EXERCISE – In the material below, the lines from the one containing "Image resolution: width=1000" through the one containing "Task: Open the settings gear icon" are to be given again exactly, ends included, and no others.

··· DATA ···

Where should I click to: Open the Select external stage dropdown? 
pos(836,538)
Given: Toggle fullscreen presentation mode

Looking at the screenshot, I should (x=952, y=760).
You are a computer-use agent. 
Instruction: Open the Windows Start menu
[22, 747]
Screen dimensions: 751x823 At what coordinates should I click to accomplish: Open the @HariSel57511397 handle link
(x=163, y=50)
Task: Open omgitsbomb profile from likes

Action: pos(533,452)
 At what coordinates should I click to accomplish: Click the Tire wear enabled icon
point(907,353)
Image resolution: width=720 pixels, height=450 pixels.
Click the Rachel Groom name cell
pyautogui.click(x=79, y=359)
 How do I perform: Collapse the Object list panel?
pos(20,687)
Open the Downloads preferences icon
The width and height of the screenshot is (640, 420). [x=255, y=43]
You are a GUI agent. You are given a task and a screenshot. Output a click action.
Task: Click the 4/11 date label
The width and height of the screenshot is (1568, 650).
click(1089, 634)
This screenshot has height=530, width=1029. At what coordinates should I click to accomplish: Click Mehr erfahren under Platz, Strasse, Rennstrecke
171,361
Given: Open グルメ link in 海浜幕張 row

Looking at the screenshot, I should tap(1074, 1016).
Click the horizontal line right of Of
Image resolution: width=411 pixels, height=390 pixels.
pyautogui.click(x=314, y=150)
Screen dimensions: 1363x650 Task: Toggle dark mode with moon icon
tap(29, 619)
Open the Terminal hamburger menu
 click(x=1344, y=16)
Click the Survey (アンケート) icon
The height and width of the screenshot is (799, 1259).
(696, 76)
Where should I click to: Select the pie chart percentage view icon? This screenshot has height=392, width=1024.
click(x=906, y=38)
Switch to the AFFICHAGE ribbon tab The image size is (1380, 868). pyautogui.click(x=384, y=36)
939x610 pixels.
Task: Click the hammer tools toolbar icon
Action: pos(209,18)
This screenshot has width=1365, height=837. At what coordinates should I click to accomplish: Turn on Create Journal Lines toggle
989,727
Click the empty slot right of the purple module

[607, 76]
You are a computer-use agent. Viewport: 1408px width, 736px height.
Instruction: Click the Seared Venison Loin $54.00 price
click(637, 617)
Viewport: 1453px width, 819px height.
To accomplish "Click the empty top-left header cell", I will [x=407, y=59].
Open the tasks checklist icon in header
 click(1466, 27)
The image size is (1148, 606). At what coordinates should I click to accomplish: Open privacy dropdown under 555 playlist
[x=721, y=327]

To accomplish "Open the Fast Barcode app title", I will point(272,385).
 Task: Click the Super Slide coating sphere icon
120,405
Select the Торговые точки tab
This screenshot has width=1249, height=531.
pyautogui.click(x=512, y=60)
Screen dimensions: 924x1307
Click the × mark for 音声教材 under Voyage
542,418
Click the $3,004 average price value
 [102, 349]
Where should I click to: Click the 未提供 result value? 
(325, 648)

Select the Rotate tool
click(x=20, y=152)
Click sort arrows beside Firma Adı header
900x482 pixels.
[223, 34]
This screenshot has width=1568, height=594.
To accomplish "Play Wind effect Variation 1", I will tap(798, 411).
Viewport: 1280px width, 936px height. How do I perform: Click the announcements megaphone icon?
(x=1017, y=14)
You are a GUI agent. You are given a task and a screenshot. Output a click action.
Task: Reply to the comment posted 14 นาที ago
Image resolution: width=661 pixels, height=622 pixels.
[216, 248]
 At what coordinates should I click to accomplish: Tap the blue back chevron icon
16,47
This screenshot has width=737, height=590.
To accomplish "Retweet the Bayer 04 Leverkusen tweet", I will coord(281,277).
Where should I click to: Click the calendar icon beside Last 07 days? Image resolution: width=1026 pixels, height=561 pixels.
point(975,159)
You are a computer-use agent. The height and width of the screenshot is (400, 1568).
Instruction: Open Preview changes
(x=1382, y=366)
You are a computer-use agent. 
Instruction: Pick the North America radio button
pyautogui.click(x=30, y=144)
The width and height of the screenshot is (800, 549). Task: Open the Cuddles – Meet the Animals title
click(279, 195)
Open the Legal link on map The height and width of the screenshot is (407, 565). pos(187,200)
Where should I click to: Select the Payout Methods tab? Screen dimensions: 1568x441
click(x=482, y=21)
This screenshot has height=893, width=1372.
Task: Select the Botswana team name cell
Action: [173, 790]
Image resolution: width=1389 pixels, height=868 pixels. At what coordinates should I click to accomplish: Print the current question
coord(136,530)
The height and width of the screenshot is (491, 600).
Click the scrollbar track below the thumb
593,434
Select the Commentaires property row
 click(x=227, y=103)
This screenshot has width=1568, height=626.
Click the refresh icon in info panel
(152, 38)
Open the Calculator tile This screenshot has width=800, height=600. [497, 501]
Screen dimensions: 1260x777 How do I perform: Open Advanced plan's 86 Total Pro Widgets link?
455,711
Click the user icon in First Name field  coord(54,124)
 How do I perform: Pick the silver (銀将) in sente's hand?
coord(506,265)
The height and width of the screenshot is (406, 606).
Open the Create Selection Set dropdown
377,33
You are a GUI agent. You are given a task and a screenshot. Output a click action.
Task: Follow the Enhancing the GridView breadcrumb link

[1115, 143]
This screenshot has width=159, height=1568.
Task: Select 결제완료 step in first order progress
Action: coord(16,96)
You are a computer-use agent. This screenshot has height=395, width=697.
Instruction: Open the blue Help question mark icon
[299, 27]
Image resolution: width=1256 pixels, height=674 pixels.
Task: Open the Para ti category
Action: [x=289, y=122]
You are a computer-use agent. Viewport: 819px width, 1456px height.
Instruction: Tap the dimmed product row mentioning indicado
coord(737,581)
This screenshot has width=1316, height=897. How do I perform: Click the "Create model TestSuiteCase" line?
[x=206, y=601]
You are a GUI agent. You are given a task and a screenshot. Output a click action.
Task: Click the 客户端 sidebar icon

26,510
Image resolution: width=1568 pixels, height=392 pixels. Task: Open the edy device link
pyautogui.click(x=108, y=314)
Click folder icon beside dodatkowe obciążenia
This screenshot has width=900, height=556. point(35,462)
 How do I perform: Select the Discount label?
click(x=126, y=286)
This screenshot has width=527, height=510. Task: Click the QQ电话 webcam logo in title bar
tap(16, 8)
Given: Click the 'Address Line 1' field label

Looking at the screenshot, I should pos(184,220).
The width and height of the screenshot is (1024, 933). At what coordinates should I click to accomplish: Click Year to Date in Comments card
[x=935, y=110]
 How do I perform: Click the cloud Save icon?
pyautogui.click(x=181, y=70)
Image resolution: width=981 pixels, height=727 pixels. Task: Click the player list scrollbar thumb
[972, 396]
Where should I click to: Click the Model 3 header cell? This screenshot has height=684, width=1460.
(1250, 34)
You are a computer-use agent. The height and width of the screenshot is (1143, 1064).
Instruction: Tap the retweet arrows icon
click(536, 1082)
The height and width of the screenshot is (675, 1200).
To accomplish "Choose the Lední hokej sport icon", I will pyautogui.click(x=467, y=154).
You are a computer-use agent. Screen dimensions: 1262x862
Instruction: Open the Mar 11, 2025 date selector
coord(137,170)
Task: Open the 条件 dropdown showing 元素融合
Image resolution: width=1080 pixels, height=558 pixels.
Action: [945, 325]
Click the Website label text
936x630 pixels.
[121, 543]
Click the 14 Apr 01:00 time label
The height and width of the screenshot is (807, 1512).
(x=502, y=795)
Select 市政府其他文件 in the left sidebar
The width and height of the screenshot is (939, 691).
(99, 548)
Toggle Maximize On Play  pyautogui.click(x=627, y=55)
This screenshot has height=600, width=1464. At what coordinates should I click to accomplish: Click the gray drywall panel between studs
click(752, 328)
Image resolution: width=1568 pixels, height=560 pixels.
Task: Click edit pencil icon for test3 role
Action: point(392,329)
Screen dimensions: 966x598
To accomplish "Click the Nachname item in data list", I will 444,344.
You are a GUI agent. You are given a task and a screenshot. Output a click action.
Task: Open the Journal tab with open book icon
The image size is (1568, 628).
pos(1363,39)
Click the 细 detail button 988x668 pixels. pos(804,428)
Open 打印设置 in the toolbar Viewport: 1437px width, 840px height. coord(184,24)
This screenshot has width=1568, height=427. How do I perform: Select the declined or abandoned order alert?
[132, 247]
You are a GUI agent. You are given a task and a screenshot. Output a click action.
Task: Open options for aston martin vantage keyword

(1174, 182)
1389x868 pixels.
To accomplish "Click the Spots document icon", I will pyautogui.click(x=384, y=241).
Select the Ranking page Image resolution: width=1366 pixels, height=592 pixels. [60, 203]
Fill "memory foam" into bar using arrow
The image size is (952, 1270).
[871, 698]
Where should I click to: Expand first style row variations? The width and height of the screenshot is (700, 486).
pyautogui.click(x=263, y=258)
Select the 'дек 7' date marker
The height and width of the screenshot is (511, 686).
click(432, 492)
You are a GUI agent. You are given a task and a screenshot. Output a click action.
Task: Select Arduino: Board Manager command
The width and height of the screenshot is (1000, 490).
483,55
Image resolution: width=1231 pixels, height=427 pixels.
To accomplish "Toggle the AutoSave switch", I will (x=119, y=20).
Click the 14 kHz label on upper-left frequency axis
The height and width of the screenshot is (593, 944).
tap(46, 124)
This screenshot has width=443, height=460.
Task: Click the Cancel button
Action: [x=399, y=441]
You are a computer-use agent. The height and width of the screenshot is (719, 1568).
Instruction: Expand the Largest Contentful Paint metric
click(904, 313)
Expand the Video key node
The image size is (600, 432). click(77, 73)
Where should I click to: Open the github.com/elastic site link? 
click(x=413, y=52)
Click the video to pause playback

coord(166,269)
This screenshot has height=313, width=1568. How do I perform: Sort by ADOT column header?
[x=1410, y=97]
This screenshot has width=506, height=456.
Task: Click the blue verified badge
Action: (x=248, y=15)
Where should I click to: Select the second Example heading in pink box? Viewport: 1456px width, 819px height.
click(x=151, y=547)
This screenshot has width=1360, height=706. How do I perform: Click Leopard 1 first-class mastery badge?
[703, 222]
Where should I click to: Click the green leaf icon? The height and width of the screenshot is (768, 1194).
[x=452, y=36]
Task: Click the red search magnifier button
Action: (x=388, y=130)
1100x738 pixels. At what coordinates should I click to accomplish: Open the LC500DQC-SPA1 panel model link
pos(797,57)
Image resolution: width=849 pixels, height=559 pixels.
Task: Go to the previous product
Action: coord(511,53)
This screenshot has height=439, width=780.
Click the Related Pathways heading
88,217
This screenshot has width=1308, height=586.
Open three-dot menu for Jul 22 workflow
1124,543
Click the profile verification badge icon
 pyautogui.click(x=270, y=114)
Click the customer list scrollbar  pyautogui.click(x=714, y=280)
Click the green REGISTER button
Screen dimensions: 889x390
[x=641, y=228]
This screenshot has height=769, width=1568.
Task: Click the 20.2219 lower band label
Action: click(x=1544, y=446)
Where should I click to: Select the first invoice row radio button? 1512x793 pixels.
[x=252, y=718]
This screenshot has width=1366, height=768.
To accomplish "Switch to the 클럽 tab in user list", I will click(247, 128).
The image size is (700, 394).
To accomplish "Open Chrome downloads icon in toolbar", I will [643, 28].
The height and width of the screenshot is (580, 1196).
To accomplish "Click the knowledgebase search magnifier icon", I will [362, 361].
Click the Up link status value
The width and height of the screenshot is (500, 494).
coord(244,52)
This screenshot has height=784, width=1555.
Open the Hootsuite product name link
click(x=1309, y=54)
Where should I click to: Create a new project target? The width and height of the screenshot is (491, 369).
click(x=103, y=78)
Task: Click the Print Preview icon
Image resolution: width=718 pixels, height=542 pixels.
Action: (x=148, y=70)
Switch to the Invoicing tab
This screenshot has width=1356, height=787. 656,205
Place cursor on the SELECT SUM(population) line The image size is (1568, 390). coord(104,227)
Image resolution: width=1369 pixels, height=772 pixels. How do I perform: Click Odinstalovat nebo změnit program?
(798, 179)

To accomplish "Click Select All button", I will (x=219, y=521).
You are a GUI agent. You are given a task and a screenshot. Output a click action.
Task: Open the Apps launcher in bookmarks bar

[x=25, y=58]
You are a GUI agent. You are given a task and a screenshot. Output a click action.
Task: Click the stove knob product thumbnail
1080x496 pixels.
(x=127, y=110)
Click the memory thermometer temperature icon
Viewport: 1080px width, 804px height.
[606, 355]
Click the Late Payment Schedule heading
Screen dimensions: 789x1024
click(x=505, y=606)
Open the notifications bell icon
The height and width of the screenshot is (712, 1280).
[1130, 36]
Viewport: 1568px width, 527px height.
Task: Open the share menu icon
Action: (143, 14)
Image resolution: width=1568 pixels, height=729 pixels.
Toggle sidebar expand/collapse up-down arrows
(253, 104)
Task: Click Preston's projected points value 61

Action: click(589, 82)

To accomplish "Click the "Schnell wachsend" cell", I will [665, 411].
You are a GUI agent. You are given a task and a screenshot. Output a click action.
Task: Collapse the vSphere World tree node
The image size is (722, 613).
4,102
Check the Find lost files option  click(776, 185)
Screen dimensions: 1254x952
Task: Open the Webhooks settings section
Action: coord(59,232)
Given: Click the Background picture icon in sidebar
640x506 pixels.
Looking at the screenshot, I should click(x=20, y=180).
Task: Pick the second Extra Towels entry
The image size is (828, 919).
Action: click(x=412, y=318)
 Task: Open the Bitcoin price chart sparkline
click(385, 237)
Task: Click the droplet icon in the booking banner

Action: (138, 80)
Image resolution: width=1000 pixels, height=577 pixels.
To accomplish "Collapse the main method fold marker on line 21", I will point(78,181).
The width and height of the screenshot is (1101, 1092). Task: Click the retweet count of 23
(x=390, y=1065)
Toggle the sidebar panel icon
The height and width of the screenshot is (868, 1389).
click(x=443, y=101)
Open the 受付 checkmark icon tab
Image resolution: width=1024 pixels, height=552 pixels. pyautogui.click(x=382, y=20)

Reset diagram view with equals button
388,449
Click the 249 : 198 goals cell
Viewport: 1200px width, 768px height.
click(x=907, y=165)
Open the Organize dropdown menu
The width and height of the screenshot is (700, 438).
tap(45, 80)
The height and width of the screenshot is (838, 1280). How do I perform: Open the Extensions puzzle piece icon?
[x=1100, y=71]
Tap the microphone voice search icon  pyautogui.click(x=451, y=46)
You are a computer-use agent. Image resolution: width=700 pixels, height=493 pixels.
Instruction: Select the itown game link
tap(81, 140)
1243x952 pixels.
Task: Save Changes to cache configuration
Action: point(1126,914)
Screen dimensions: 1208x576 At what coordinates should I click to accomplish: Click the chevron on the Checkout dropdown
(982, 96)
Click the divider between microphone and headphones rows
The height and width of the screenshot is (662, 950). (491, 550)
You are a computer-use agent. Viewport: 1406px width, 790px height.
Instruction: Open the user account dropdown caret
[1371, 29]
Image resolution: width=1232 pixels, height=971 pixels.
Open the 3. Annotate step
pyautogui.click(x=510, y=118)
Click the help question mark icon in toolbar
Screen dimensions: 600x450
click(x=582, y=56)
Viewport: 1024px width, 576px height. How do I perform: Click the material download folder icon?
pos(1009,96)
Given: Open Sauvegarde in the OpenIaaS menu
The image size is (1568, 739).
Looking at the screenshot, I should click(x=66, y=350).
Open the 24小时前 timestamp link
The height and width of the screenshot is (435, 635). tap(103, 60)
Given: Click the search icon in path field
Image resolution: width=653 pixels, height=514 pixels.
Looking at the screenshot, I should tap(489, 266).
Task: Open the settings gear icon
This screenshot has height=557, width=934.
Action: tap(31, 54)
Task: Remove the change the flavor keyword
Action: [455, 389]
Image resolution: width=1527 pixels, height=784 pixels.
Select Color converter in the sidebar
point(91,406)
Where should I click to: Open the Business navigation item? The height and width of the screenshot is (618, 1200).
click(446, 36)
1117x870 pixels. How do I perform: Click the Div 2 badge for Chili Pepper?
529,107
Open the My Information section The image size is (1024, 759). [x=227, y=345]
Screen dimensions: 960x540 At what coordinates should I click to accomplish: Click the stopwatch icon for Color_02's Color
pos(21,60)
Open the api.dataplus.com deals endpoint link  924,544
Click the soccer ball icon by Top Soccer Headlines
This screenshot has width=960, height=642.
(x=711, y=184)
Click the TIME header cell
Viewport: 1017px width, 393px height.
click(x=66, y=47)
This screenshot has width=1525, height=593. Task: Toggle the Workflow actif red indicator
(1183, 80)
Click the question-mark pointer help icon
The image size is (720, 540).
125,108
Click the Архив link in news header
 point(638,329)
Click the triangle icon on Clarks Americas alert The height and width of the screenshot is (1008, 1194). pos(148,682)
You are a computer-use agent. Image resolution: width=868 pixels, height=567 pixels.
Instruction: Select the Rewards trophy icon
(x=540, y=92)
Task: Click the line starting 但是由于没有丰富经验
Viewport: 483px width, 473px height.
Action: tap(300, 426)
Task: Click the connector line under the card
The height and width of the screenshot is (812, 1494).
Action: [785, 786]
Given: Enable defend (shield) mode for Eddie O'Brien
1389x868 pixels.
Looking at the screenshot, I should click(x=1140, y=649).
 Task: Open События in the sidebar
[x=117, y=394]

···

FINAL ANSWER –
Image resolution: width=1000 pixels, height=577 pixels.
To accomplish "Collapse the main method fold marker on line 21", I will point(78,181).
The width and height of the screenshot is (1101, 1092). Task: Click the retweet count of 23
(x=390, y=1065)
Toggle the sidebar panel icon
The height and width of the screenshot is (868, 1389).
click(x=443, y=101)
Open the 受付 checkmark icon tab
Image resolution: width=1024 pixels, height=552 pixels. pyautogui.click(x=382, y=20)

Reset diagram view with equals button
388,449
Click the 249 : 198 goals cell
Viewport: 1200px width, 768px height.
click(x=907, y=165)
Open the Organize dropdown menu
The width and height of the screenshot is (700, 438).
tap(45, 80)
The height and width of the screenshot is (838, 1280). How do I perform: Open the Extensions puzzle piece icon?
[x=1100, y=71]
Tap the microphone voice search icon  pyautogui.click(x=451, y=46)
You are a computer-use agent. Image resolution: width=700 pixels, height=493 pixels.
Instruction: Select the itown game link
tap(81, 140)
1243x952 pixels.
Task: Save Changes to cache configuration
Action: point(1126,914)
Screen dimensions: 1208x576 At what coordinates should I click to accomplish: Click the chevron on the Checkout dropdown
(982, 96)
Click the divider between microphone and headphones rows
The height and width of the screenshot is (662, 950). (491, 550)
You are a computer-use agent. Viewport: 1406px width, 790px height.
Instruction: Open the user account dropdown caret
[1371, 29]
Image resolution: width=1232 pixels, height=971 pixels.
Open the 3. Annotate step
pyautogui.click(x=510, y=118)
Click the help question mark icon in toolbar
Screen dimensions: 600x450
click(x=582, y=56)
Viewport: 1024px width, 576px height. How do I perform: Click the material download folder icon?
pos(1009,96)
Given: Open Sauvegarde in the OpenIaaS menu
The image size is (1568, 739).
Looking at the screenshot, I should click(x=66, y=350).
Open the 24小时前 timestamp link
The height and width of the screenshot is (435, 635). tap(103, 60)
Given: Click the search icon in path field
Image resolution: width=653 pixels, height=514 pixels.
Looking at the screenshot, I should tap(489, 266).
Task: Open the settings gear icon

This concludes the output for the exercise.